Potassium channels of the insulin‐secreting B cell

Abstract

Summary—Ionic and electrical events play a central role in the stimulus‐secretion coupling of the pancreatic B cell. Potassium permeability is critically involved in the regulation of B cell membrane potential and insulin secretion. In the absence of glucose, membrane potential remains stable, around − 65 mV. This resting potential is mainly determined by the high potassium conductance of the membrane. The ATP generated by glucose metabolism in B cells blocks the K+_(ATP)channels controlling resting membrane potential. Thus, glucose metabolism leads to closure of the ATP‐dependent potassium channels; the resulting decrease in K+ permeability induces depolarization and opening of voltage‐activated Ca‐channels. The subsequent increase in Ca²⁺influx raises the cytoplasmic concentration of free Ca²⁺. which in turn triggers exocytosis of secretory granules. Other types of K+ channels have also been identified in the B cell, such as voltage‐ and Ca²⁺‐dependent K+ channels, which are not a target for the action of glucose, but may play a role in the repolarization of spikes.
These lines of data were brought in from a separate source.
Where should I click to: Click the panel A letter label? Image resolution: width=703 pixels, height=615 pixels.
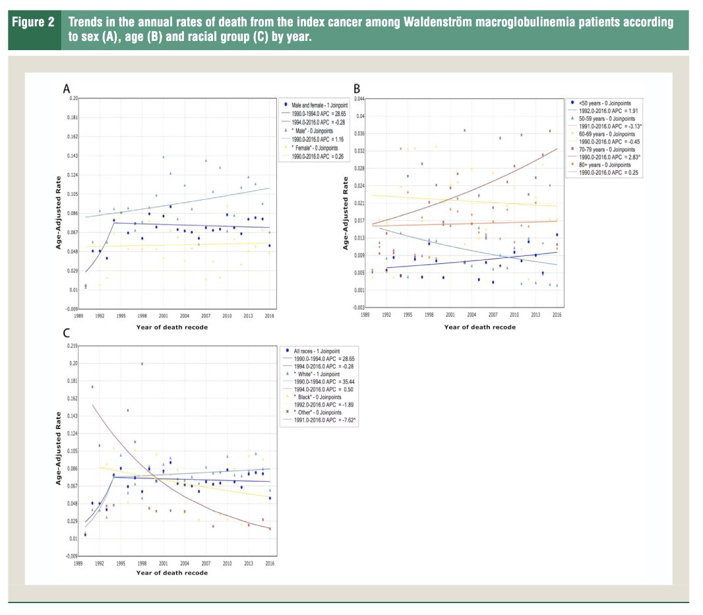tap(67, 89)
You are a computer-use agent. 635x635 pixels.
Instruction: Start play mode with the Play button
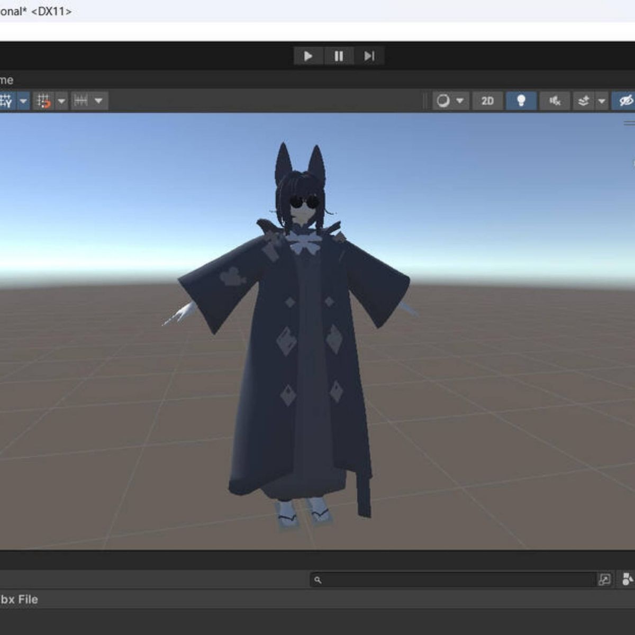309,56
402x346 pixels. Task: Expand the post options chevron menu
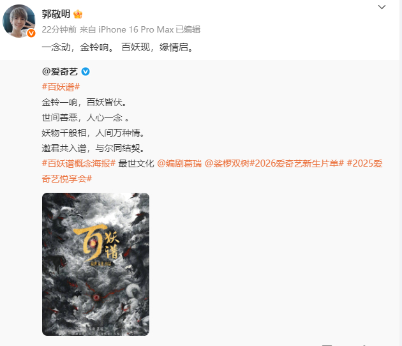(382, 7)
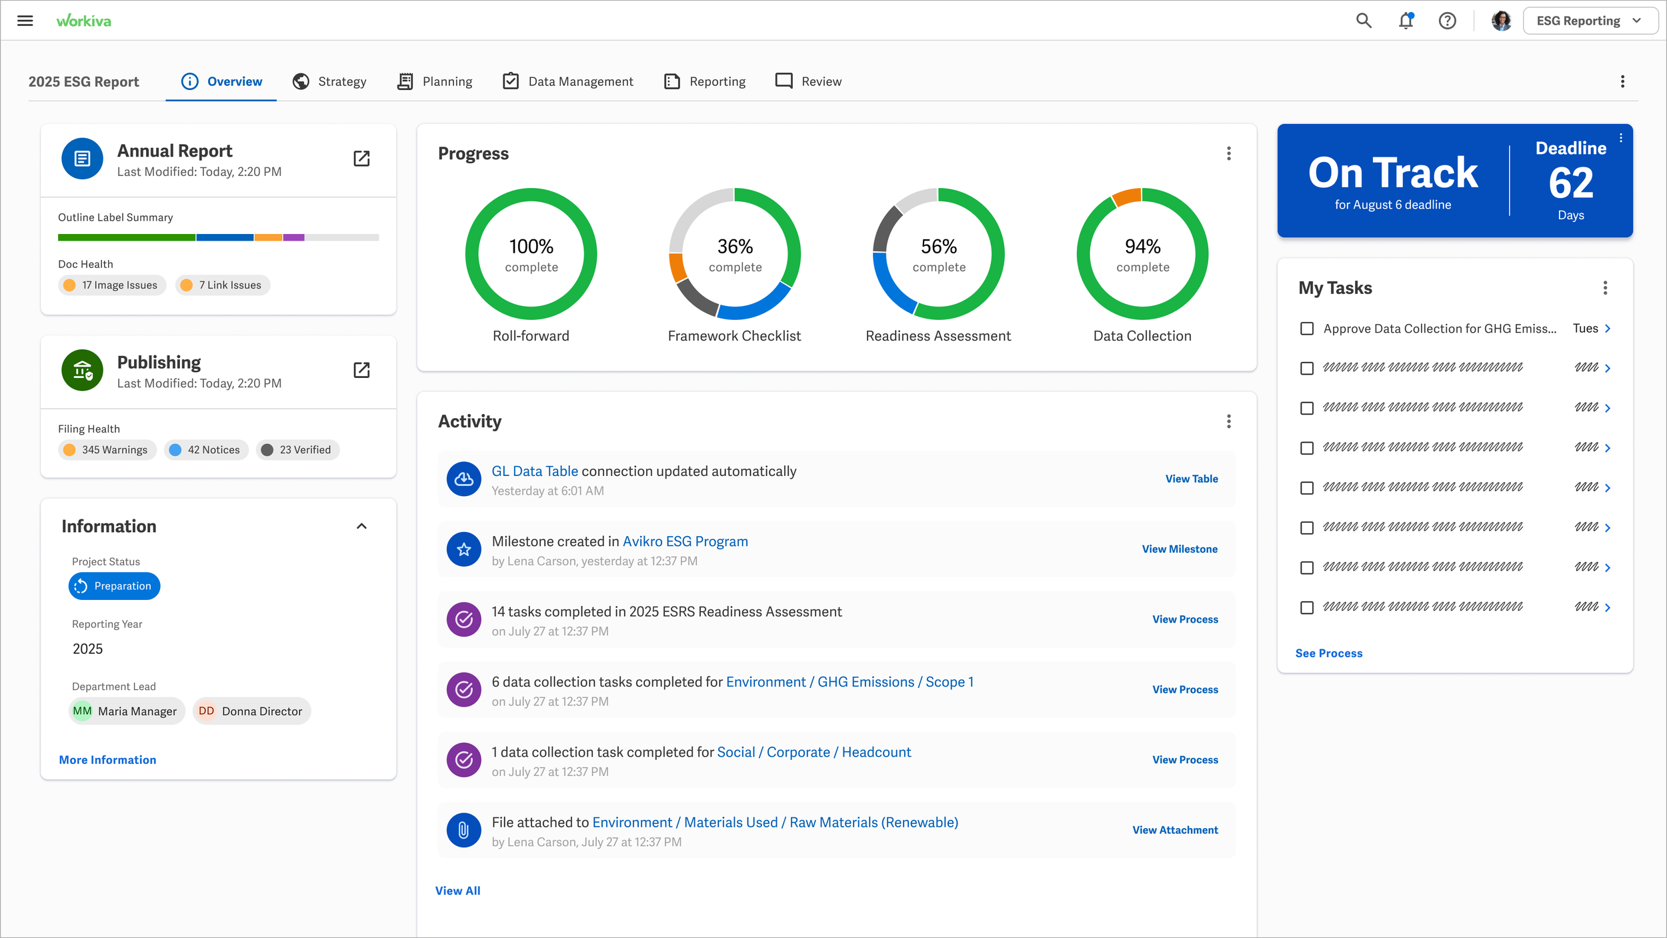
Task: Collapse the Information panel
Action: (x=361, y=526)
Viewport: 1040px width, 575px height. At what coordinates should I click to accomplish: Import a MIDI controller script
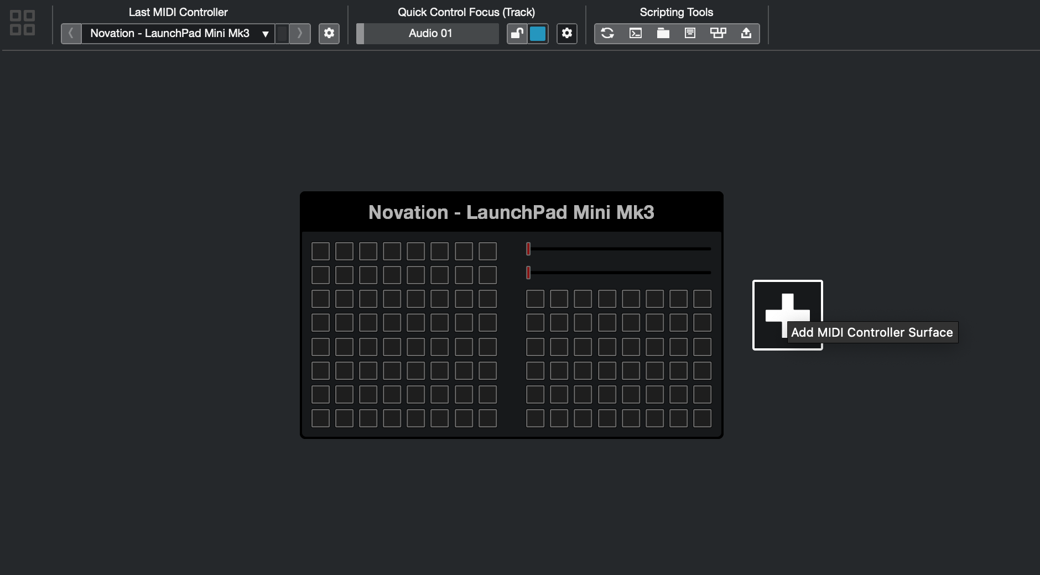(747, 33)
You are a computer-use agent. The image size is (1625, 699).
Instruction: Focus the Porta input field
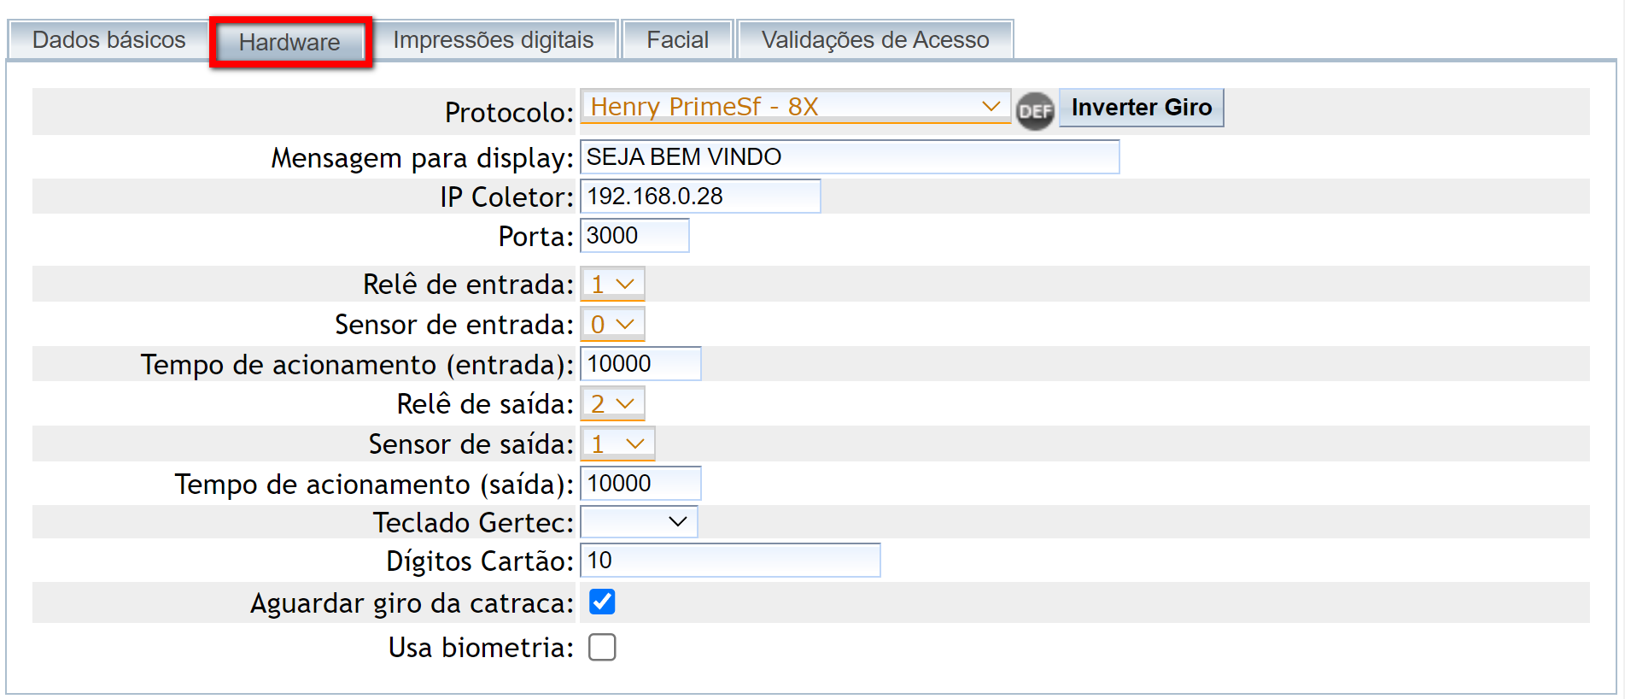coord(634,236)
The modulation of insulin release by some hormones and neurotransmitters involves, among other mechanisms, an interference with the plasma membrane K+ conductance. Thus, galanine, somatostatin and adrenaline, which inhibit insulin release, increase K+ conductance by a G protein‐dependent mechanism; both peptides were reported to open ATP‐sensitive K+ channels in insulin‐secreting cell line RINm5F. It was also observed that extracellular purine nucleotides could interfere with K+ channels. Among the various drugs interfering with insulin secretion, sulfonylureas, such as tolbutamide and glibenclamide, directly inhibit ATP‐dependent K+ channels in the B cell membrane and thereby initiate insulin release. In contrast, potassium channel openers such as diazoxide, antagonize the effects of glucose by increasing K+ permeability of the B cell membrane. Furthermore, other classes of drugs have recently been shown to interact with K+_(ATP)channels. Thus, K+ channels of the pancreatic B cell, particularly ATP‐dependent ones, play a crucial role in the electrophysiology of insulin secretion; they are an important target for pharmacological agents designed to modulate this secretion.